LSU basketball makes historic jump into Top 10

LSU guard Skylar Mays (4), coach Will Wade and guard Marlon Taylor (14) look on during a referee video review during a game against Alabama, Saturday, March 2, 2019, in Tuscaloosa, Ala.

Charles Dickens would have felt at home writing about the 2018-19 LSU basketball season.

The best of times and the worst of times? One basketball season couldn’t hold more wild pendulum swings of emotions, fortunes, tragedy, victory, punishment and redemption than last season did. A season that at times seemed more like a work of fiction than anything that could exist in reality.

It started with the death of junior forward Wayde Sims, and nothing could have been worse than that. The middle featured win after spine-tingling win, wrapped up in a cloud of speculation about LSU coach Will Wade. In the end, Wade emerged with his job still in his grasp and a championship ring on his finger while athletic director Joe Alleva, the much-vilified face of the five-game season-ending suspension that Wade served, was sent packing.

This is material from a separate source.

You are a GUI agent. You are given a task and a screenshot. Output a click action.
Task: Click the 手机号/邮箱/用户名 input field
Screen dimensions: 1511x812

Talent abounds on this LSU basketball team again, especially in the backcourt. Despite the loss of wizard-like point guard Tremont Waters — his driving bank shot high off the glass to beat Maryland in the second round of the NCAA tournament was one of the greatest moments in program history — seasoned hands like Skylar Mays and Javonte Smart still control the ball. Plug in new five-star forward Trendon Watford to replace Naz Reid and the Tigers have a lot of the blocks you need to build a winner.

Still, it will be hard to replicate last year’s 28-7, Southeastern Conference-winning, NCAA Sweet 16-reaching achievements, amazingly conceived against the backdrop of tears and wiretaps. Not only did LSU win, it won the tough games, going 13-5 in contests decided by six points or less.

No one will say it, because if you’re a player or a coach you want to win every game every time out. But deep down, might not everyone associated with LSU basketball trade some wins for some stability? A trip to the Sweet 16 for the sweet sound of no national media voices baying for Wade to be fired?

Wade and LSU may or may not be out of the woods of NCAA enforcement. Imagine a shoe dropping to the floor of a darkened, empty basketball gym. But with each day that passes, the future looks brighter for the prospect of Wade and his program moving forward together.

Despite losing stars like Waters and Reid and Kavell Bigby-Williams — the first two left early for the NBA, the latter exhausted his eligibility — this season’s prospect doesn’t look dark at all. And all those trials and tribulations from last season may have forged a tough and cohesive shell around LSU’s returning players that is hard to quantify from the outside.

“Things happen. It helped me be the man I am today,” said sophomore guard Javonte Smart, who takes over the bulk of the point guard duties from Waters.

“I know for sure I can (handle a lot) and the players on our team can.”

It is with respect, grudging respect perhaps but respect nonetheless, that LSU was picked to finish a commendable third in this season’s SEC race behind Kentucky and Florida. That’s ahead of teams like Tennessee and Auburn, the latter having reached the Final Four and coming within a controversial point of knocking off eventual champion Virginia in the national semifinals.

Could the Auburn Tigers and their once-troubled coach Bruce Pearl be a template for the LSU Tigers and Wade? Considering Wade’s coaching acumen, his everything matters attention to detail, it isn’t a stretch to picture LSU catching fire and riding a hot streak to next April’s Final Four in Atlanta like Auburn did last spring. The potential is there, even if the margin for error isn’t, Wade said.

“Last year if we made mistakes, we could erase those mistakes with some plays where we were the only team in the gym that could make those plays,” he said.

“Just because we won’t have the same margin of error it doesn’t mean we won’t have a very, very good year and could be just as good as last year and maybe better. We’re just going to have to be tighter in a lot of areas than last year. We’re going to have to really, really play to our strengths and minimize some of the high-risk stuff that we did last year. We’re just going to have to be a lot simpler and a lot steadier.”

This LSU basketball team can achieve a great deal. But it needs simple and steady, no tragedies, investigations or suspensions to get in the way. 

In other words, less winter of despair. More spring of hope.